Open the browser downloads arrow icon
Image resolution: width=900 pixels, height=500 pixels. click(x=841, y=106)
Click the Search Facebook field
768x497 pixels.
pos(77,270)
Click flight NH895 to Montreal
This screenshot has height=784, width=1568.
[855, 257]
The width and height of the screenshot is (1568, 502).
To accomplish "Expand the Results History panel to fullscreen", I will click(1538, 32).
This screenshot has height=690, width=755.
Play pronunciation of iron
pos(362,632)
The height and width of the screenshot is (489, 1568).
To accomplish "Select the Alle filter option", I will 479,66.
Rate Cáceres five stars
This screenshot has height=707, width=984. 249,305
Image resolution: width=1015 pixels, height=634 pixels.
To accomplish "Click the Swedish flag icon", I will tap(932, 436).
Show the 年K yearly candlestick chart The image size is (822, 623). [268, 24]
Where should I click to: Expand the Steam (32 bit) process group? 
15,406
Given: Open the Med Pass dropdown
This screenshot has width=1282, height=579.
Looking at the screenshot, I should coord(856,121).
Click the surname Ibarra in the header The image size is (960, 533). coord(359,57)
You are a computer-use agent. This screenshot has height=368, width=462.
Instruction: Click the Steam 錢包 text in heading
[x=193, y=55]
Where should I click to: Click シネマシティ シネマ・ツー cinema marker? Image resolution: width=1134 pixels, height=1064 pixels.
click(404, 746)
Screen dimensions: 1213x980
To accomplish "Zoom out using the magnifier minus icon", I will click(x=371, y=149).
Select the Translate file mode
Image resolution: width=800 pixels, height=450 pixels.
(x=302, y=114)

+-------+

### What needs to be done:
Return the lines above, starting at the one that contains "Where should I click to: Click" and running through the last, exactly as they appear, with no extra lines.

### Solution for this problem:
Where should I click to: Click シネマシティ シネマ・ツー cinema marker? Image resolution: width=1134 pixels, height=1064 pixels.
click(404, 746)
Screen dimensions: 1213x980
To accomplish "Zoom out using the magnifier minus icon", I will click(x=371, y=149).
Select the Translate file mode
Image resolution: width=800 pixels, height=450 pixels.
(x=302, y=114)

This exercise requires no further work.